B2B Social Media Marketing on March 19

Digital media channels often highlight case studies and thought leadership with respect to consumer (B2C) social media, but often ignore business-to-business (B2B). And it’s unfortunate, because the enterprise and B2B market is one of the faster growing segments in the economy.

So, what’s different if you’re selling to other businesses? SMCLA’s next event will focus on social media strategy and best practices when your target is a CEO, a VP of Marketing, an IT Director, someone in HR, etc.  Think this doesn’t apply to you? Think again. Whether you work at an agency, as a consultant, a channel marketing manager, on a business development team, handle sales for enterprise (small – mid-size and even SOHO), or are an HR manager, this event is for you!
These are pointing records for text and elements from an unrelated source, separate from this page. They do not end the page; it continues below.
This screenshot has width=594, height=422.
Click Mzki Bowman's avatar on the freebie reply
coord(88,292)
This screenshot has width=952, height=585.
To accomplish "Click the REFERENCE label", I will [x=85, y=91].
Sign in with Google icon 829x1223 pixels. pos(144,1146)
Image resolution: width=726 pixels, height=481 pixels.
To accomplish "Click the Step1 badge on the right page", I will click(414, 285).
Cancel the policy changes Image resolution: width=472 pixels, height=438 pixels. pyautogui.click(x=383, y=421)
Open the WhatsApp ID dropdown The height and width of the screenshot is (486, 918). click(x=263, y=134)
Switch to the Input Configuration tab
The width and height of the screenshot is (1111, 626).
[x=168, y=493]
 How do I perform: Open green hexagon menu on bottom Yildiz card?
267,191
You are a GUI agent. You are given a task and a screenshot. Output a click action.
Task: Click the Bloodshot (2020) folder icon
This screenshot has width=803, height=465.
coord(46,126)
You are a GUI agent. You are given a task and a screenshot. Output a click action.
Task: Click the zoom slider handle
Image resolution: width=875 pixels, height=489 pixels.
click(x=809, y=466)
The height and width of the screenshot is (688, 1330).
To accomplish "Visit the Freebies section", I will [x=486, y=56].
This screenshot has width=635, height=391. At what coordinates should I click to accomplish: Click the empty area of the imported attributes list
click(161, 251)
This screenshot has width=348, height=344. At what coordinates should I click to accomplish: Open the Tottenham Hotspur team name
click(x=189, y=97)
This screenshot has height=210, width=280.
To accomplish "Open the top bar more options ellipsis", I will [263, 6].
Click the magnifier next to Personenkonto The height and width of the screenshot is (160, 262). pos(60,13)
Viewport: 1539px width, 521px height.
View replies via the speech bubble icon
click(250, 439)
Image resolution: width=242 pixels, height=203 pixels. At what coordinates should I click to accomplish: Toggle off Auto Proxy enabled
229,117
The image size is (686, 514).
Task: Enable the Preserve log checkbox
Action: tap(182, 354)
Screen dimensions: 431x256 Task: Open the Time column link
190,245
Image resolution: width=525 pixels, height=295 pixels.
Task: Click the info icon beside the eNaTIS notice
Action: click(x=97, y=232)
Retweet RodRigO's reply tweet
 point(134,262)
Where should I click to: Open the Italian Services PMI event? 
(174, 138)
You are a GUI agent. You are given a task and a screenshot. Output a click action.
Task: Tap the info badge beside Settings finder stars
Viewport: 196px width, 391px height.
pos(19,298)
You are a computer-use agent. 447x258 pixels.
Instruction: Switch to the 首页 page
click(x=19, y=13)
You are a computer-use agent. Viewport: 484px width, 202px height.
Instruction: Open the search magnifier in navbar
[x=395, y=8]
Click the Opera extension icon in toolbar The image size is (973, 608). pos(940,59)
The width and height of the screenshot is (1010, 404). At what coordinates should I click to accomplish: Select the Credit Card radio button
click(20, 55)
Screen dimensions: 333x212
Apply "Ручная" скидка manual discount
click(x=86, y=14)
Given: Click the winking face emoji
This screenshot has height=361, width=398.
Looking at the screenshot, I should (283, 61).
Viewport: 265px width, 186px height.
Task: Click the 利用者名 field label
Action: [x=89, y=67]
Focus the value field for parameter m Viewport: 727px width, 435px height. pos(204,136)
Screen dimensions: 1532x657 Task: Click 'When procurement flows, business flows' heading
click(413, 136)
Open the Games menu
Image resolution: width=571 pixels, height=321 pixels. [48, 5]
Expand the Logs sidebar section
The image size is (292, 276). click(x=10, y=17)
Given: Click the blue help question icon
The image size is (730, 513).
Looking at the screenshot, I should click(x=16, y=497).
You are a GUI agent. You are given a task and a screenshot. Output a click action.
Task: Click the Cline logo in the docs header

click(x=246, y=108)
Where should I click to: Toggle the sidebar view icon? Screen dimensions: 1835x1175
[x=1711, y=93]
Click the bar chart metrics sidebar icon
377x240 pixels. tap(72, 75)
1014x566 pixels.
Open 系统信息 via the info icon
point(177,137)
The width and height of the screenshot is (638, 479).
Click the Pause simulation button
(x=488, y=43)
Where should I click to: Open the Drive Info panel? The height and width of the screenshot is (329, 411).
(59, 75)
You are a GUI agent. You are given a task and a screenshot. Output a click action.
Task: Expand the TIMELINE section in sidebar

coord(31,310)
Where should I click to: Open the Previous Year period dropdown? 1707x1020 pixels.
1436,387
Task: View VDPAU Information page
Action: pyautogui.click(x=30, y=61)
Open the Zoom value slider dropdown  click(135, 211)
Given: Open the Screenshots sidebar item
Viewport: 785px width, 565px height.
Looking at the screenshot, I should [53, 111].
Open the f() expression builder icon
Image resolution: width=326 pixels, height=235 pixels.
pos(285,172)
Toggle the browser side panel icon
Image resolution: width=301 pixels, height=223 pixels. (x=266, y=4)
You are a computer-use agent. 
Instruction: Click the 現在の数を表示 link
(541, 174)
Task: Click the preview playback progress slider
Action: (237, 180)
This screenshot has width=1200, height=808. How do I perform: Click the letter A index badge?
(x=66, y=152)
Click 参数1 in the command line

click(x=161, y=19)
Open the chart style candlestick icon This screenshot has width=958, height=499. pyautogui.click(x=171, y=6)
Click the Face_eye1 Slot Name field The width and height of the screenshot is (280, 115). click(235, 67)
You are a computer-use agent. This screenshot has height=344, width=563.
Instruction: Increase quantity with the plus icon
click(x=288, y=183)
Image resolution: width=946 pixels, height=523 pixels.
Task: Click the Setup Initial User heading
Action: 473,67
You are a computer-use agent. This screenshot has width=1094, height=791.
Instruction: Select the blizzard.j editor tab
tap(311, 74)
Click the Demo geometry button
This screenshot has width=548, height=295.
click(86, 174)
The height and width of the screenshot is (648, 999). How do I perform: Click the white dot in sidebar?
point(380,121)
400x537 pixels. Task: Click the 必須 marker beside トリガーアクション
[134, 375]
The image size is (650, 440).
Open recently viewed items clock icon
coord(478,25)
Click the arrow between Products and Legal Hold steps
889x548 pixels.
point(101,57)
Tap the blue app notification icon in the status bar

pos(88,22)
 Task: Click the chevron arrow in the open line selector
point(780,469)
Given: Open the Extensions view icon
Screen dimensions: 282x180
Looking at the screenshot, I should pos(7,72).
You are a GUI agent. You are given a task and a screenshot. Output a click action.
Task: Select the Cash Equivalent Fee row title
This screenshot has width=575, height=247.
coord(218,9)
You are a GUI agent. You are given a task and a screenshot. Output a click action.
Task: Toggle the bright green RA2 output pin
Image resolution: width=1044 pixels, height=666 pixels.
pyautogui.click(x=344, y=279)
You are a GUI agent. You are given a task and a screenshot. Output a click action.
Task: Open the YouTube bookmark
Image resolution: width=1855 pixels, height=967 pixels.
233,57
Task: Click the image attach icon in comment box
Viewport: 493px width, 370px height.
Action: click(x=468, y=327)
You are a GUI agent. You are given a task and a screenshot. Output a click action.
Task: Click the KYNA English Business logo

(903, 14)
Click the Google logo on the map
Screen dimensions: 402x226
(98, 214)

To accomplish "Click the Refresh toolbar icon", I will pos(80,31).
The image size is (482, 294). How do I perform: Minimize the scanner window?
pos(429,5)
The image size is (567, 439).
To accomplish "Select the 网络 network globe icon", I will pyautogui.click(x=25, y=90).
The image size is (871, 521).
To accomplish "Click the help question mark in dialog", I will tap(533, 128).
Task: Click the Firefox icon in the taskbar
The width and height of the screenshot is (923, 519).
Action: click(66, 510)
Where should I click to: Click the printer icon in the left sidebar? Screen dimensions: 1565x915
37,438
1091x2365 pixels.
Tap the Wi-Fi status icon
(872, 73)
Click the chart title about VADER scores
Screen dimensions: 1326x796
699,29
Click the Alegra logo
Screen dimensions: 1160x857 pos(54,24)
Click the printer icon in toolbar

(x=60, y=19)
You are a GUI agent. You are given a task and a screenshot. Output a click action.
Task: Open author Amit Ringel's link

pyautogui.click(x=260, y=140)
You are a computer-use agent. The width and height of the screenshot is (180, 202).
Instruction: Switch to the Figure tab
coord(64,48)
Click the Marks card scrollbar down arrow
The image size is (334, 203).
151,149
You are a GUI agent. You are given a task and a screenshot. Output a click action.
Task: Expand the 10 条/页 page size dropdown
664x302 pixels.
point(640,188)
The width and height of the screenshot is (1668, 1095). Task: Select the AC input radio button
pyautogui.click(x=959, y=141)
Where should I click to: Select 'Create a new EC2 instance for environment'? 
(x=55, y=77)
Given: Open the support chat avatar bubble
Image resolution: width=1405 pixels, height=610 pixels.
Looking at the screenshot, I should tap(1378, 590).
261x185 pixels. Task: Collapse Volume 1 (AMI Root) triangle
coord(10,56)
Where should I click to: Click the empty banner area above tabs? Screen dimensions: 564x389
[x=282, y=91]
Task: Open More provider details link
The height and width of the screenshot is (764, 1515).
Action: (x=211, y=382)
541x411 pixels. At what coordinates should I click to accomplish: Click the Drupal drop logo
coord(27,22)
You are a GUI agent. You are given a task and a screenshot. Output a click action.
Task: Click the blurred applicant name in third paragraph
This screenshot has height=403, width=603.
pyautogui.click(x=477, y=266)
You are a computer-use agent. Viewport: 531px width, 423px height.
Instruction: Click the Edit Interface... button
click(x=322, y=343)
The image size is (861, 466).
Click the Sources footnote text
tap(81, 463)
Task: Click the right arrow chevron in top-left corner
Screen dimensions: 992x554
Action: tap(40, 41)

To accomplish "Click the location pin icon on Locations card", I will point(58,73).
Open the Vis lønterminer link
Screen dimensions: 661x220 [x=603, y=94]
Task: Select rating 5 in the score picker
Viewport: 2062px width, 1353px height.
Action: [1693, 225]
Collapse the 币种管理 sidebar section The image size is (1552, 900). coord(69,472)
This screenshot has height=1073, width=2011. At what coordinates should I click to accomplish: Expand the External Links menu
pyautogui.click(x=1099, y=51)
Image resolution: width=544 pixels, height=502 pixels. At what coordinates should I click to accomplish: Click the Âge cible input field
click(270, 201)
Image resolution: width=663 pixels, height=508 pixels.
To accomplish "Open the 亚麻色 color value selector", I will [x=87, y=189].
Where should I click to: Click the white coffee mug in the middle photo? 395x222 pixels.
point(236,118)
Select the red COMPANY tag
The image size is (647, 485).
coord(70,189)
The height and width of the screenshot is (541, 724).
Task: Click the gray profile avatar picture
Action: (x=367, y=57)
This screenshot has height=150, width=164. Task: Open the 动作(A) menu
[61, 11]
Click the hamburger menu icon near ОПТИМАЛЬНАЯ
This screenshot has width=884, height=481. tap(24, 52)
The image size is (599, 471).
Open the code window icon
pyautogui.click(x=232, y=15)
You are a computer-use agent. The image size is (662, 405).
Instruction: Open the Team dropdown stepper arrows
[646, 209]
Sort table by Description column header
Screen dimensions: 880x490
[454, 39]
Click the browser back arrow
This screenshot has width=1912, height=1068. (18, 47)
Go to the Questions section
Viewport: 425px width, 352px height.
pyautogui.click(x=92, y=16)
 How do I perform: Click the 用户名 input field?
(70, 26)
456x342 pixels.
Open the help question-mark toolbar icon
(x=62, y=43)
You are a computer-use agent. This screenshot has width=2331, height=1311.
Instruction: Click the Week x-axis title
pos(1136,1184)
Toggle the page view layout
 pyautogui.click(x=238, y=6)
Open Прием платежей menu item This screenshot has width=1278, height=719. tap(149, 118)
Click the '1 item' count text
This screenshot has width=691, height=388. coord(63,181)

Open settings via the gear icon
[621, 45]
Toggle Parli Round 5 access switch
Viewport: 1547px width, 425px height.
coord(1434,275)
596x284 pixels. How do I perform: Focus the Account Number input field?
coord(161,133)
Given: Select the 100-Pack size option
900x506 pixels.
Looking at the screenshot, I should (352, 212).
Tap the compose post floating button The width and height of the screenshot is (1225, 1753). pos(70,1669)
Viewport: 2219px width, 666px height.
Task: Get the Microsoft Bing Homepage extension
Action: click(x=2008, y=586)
SMCLA B2B Panel. Image by AJ Feuerman.We have assembled a panel of experts in the B2B world, including Rachel Luxemburg, Principal Strategist at Adobe, Stephen Gundee, Enterprise Relationship Manager at LinkedIn, Erick Brownstein, EVP for Marketing at YTM, Lauren Buchman, marketing consultant specializing in channel marketing, and our moderator,  Eric Schwartzman, co-author of Social Marketing to the Business Consumer.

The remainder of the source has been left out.